Your objective. Exactly the lines from the first line of the listing through the line containing "Click the topmost" should appear in the output, unchanged.

* * *

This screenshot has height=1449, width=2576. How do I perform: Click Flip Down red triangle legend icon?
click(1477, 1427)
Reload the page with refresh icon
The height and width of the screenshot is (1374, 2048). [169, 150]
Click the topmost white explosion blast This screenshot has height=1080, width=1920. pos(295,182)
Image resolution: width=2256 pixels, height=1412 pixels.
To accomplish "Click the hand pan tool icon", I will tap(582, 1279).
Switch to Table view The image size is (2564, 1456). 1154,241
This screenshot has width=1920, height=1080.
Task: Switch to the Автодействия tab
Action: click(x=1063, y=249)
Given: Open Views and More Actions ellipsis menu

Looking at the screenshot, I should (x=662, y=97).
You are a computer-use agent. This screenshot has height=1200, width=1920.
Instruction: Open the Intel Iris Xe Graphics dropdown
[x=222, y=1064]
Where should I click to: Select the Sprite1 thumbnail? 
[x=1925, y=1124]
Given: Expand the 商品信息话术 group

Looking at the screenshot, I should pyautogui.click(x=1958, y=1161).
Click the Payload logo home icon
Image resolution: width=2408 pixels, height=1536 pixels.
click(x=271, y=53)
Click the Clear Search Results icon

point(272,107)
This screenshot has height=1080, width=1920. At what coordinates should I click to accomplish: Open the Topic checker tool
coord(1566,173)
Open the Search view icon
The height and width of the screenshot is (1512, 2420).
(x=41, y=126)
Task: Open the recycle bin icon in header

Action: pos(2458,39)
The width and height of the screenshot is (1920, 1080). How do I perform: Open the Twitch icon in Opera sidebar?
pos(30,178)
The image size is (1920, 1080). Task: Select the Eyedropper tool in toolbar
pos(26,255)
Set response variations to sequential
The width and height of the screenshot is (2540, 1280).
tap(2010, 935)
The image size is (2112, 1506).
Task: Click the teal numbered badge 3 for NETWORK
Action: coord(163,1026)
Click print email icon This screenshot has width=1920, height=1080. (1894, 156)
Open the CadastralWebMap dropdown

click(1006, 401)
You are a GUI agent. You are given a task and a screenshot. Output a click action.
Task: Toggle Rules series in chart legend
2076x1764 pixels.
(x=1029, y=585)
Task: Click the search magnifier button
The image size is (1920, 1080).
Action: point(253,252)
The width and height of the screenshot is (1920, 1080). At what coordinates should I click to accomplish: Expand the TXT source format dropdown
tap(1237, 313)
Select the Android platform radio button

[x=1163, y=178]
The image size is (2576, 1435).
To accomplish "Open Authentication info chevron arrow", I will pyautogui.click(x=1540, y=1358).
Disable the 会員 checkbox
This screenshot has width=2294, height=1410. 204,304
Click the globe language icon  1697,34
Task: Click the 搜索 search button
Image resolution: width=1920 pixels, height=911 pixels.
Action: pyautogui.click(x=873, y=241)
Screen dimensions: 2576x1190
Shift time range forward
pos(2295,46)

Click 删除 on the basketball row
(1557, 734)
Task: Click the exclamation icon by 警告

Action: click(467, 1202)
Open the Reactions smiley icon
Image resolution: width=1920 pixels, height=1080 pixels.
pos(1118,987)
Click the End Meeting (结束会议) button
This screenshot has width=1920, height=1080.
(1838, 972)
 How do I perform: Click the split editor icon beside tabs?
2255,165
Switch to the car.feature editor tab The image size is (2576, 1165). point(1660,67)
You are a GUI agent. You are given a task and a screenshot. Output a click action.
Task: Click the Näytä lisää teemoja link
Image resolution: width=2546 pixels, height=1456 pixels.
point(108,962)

* * *

Solution for this task.
This screenshot has height=1449, width=2576. How do I perform: Click Flip Down red triangle legend icon?
click(1477, 1427)
Reload the page with refresh icon
The height and width of the screenshot is (1374, 2048). [169, 150]
Click the topmost white explosion blast This screenshot has height=1080, width=1920. pos(295,182)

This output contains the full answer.